Note that there is another size misinterpretation in addr2line.c, which is fixed in the patch for #17823. I recommend it be applied also.

Updated by xtkoba (Tee KOBAYASHI) 4 months ago

Now I can reproduce this on my qemu-user-emulated powerpc64le-linux-musl environment:

$ powerpc64le-musl-qemu -strace ./miniruby -e 'Process.kill :SEGV, $$'
(...)
24209 readlink("/proc/self/exe",0x0000004000490bd8,4096) = 75
24209 open("/var/tmp/ruby/xxxxxxxxxxxxxxxxxxxxxxxxxxxxxxxxxxxxxxxxxxxxxxxxxxxx/miniruby",O_RDONLY|O_LARGEFILE) = 5
24209 _llseek(5,0,0,0x0000004004160a70,SEEK_END) = 0
24209 _llseek(5,0,0,0x0000004004160a70,SEEK_SET) = 0
24209 mmap(NULL,24128544,PROT_READ,MAP_SHARED,5,0) = 0x000000400566b000
24209 close(5) = 0
--- SIGSEGV {si_signo=SIGSEGV, si_code=1, si_addr=NULL} ---
qemu: uncaught target signal 11 (Segmentation fault) - core dumped
Segmentation fault

And it turns out that the patch attached in #note-9 is not enough to resolve this. I'm going to try to debug addr2line.c further.

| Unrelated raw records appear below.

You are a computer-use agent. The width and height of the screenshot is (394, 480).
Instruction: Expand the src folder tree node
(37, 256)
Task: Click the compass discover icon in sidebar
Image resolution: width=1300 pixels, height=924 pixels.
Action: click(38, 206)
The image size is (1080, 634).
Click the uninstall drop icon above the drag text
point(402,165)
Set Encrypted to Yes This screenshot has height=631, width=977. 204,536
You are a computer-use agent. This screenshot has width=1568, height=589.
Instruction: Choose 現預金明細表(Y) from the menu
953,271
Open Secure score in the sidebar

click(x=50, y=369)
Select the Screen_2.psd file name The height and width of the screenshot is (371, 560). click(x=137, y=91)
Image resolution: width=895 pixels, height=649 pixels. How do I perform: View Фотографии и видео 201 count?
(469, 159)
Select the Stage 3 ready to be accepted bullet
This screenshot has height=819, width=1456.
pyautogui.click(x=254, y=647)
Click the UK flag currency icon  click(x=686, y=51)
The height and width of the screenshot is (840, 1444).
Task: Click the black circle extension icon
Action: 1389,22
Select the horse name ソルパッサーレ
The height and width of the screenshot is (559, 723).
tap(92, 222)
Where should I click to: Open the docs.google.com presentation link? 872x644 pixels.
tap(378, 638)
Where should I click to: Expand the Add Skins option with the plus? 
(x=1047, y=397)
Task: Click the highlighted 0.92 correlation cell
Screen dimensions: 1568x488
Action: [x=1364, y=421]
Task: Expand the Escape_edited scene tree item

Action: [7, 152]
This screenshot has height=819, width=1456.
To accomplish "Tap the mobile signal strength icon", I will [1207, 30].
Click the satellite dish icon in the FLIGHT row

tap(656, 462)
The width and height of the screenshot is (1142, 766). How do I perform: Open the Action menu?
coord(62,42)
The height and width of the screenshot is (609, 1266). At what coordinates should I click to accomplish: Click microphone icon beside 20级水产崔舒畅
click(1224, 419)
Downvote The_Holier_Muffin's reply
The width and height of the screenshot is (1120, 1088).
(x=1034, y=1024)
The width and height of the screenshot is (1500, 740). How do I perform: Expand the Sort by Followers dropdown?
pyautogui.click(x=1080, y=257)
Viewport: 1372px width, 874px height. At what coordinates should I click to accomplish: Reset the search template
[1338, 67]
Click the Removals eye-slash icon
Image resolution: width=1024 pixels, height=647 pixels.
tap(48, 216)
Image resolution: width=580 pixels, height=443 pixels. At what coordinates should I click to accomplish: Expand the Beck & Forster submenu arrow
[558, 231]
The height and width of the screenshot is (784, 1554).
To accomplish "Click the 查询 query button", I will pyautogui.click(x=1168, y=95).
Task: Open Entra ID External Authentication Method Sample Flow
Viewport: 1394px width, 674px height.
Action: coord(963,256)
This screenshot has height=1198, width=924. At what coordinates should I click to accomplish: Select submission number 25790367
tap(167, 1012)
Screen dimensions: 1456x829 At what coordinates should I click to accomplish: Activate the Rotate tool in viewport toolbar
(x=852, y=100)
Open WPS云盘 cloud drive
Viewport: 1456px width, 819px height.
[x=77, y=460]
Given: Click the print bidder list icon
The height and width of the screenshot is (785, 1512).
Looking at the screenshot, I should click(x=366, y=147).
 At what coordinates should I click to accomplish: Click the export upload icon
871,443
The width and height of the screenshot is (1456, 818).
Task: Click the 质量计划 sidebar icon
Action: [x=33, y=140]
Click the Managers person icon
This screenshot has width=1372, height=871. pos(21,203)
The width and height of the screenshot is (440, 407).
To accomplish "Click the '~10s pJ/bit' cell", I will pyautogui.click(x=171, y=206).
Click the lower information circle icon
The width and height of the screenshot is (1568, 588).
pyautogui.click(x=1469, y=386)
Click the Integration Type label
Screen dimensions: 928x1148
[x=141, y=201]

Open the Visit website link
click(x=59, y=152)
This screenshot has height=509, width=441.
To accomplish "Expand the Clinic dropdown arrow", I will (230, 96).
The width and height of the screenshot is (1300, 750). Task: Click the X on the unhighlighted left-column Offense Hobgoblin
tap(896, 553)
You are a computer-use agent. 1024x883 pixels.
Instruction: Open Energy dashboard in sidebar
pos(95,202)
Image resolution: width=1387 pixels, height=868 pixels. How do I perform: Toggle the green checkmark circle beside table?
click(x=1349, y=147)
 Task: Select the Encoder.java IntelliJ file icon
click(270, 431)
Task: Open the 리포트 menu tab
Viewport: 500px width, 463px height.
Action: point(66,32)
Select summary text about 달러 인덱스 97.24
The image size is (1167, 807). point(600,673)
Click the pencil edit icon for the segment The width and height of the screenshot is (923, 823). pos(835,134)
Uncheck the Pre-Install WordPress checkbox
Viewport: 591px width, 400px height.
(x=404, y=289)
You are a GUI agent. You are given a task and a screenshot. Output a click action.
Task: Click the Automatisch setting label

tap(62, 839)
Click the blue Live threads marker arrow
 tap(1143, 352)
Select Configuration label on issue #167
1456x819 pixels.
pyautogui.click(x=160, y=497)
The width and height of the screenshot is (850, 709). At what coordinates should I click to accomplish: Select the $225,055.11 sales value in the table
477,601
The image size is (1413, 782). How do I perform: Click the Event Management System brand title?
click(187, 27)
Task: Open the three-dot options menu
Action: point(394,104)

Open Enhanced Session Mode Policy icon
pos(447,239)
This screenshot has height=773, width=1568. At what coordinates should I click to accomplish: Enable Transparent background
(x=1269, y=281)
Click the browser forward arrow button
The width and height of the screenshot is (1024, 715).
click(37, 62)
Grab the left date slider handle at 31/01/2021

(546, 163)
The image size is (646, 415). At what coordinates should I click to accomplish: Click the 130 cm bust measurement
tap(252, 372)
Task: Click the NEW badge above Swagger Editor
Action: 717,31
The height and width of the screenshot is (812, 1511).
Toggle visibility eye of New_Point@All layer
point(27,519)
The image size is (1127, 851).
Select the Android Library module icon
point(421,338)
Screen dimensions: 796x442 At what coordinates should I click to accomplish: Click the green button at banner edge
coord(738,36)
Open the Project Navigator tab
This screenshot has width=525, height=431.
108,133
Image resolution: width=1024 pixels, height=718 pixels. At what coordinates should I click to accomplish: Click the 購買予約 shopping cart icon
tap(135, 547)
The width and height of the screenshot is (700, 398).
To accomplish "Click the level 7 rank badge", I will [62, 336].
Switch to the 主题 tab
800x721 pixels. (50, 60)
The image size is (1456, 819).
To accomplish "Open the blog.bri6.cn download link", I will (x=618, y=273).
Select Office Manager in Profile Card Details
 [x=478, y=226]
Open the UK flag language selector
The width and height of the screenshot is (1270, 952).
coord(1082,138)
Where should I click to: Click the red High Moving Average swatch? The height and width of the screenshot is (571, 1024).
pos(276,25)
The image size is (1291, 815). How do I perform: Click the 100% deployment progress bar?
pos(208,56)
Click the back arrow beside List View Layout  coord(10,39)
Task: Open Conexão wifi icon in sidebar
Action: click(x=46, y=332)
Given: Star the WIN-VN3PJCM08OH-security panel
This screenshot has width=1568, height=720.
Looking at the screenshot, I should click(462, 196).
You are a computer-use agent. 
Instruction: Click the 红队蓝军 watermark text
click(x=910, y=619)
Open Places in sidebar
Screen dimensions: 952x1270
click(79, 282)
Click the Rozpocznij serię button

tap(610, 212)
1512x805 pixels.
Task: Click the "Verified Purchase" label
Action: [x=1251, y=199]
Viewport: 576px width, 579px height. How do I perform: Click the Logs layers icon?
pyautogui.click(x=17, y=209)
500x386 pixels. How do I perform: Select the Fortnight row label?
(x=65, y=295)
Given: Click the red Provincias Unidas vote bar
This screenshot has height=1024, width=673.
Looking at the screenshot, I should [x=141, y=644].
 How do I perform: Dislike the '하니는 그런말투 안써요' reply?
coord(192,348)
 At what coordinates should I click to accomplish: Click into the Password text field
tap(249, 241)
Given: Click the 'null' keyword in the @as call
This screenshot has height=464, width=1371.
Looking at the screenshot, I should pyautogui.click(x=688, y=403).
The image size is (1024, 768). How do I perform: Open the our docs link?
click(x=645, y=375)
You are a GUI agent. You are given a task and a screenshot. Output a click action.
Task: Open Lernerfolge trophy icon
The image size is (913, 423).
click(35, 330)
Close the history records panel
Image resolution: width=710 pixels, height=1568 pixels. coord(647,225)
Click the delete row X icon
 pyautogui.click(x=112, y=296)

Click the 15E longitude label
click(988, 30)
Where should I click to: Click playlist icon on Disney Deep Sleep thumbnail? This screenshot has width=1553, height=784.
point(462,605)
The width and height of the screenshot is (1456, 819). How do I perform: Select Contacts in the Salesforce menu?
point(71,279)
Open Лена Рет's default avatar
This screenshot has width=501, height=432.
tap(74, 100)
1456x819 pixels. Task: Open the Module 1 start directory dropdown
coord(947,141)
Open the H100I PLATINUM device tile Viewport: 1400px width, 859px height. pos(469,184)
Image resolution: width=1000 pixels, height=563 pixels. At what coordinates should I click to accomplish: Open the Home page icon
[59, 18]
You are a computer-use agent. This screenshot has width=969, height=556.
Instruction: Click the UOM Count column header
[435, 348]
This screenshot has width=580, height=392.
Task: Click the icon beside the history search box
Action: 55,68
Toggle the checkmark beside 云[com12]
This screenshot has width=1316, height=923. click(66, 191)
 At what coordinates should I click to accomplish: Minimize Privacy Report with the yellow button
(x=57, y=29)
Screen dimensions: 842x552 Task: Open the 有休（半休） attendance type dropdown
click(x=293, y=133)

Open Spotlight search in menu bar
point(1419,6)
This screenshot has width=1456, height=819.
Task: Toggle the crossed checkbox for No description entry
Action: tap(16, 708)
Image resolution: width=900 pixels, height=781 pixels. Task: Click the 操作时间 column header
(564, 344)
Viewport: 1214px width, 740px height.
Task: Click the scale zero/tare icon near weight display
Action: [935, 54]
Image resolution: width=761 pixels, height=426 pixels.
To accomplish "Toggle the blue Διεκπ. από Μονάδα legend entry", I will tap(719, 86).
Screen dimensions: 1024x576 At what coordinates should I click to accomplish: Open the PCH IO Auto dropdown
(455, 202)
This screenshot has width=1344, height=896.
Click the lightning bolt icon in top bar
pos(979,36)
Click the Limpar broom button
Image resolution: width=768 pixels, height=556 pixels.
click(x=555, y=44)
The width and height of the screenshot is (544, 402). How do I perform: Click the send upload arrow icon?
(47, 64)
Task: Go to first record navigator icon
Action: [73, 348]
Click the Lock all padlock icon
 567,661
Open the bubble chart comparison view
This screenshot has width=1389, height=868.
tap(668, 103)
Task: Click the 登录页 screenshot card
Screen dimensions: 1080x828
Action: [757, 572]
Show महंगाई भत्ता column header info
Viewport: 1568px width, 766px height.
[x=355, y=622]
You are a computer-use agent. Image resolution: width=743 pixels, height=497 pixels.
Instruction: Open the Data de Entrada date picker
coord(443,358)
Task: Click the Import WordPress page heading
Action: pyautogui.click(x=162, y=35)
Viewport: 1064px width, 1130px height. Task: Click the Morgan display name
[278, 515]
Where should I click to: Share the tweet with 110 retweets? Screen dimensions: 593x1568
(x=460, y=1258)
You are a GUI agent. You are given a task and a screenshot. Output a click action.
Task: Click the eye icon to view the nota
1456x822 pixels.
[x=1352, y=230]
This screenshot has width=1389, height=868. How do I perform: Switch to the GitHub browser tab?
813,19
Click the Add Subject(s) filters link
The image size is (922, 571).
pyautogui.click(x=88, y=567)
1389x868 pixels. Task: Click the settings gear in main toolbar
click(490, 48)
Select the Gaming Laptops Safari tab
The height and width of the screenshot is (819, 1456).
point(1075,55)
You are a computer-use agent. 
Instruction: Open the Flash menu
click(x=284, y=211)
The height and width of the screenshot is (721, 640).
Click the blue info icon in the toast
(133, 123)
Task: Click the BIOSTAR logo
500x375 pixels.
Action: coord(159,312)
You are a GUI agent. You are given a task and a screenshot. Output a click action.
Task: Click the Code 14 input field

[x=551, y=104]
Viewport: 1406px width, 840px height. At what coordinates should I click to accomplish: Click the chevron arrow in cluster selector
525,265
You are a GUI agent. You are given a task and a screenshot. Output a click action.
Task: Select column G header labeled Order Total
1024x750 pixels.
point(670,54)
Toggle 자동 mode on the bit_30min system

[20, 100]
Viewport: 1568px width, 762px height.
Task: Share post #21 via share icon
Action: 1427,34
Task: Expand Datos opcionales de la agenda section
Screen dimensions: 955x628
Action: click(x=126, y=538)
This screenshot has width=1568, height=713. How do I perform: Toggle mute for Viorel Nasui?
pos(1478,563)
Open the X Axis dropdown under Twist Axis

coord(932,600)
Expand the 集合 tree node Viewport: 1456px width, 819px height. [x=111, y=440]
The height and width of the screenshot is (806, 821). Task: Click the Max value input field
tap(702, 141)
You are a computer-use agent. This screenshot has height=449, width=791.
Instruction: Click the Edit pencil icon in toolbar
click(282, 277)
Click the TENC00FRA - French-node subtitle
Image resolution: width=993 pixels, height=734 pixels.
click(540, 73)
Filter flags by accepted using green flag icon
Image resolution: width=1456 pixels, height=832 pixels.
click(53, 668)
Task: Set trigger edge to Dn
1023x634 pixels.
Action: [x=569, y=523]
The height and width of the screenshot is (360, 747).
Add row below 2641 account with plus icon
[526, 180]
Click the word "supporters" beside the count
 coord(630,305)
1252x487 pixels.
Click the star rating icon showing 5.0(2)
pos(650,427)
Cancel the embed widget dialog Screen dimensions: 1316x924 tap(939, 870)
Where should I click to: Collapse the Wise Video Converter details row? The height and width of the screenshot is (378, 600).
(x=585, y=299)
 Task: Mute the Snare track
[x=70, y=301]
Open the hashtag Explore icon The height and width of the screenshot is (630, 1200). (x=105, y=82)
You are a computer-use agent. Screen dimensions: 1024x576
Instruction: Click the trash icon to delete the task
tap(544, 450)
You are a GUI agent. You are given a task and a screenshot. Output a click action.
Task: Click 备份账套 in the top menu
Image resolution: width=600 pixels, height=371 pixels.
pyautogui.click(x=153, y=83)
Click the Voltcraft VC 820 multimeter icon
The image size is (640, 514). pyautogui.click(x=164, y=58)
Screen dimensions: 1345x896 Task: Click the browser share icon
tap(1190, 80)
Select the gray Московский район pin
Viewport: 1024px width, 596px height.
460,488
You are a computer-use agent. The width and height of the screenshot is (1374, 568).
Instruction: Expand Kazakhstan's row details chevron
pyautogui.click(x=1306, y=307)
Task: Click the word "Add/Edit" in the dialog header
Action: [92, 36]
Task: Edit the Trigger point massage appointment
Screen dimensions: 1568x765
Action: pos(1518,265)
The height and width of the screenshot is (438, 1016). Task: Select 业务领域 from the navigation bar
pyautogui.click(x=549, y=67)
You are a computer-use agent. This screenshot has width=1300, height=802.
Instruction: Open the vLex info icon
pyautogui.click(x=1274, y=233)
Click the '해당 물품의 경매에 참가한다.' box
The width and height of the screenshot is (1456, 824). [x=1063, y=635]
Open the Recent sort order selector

Updated by xtkoba (Tee KOBAYASHI) 4 months ago

It turns out that DW_FORM_ref_addr is not interpreted correctly. A patch is attached to just ignore that form (and other forms that are not supposed to be used currently in addr2line.c). This ignorance does not seem to affect the quality of C backtrace printing very much, and so I am not going to add the interpretation of currently ignored forms for now.

FYI, the forms that can be used for a value of DW_AT_abstract_origin are described in 7.5.5 of DWARF 5 specification (pp.217--218 in DWARF5.pdf).

Actions #12

Updated by xtkoba (Tee KOBAYASHI) 4 months ago

  • Status changed from Open to Closed

Applied in changeset git|72317b333b85eed483ad00bcd4f40944019a7c13.


Ignore DW_FORM_ref_addr [Bug #17052]

Ignore DW_FORM_ref_addr form and other forms that are not supposed
to be used currently.

Updated by vo.x (Vit Ondruch) 4 months ago

  • Status changed from Closed to Open

Thank you for looking into this.

Unfortunately, I have tried git|72317b333b85eed483ad00bcd4f40944019a7c13 and I see no difference.

BTW I test Ruby 3.0.2 including the following commits:

1) git|9e5105ca451d6d38eb2d03a2ffc904074f0333b9 from #17585
2) https://github.com/ruby/ruby/pull/4439

Updated by xtkoba (Tee KOBAYASHI) 4 months ago

Aren't there any subtle differences in GDB outputs? If fixed as intended, the value of abstract_origin can't get such large as 760312297580551 (0x2b380006a6807).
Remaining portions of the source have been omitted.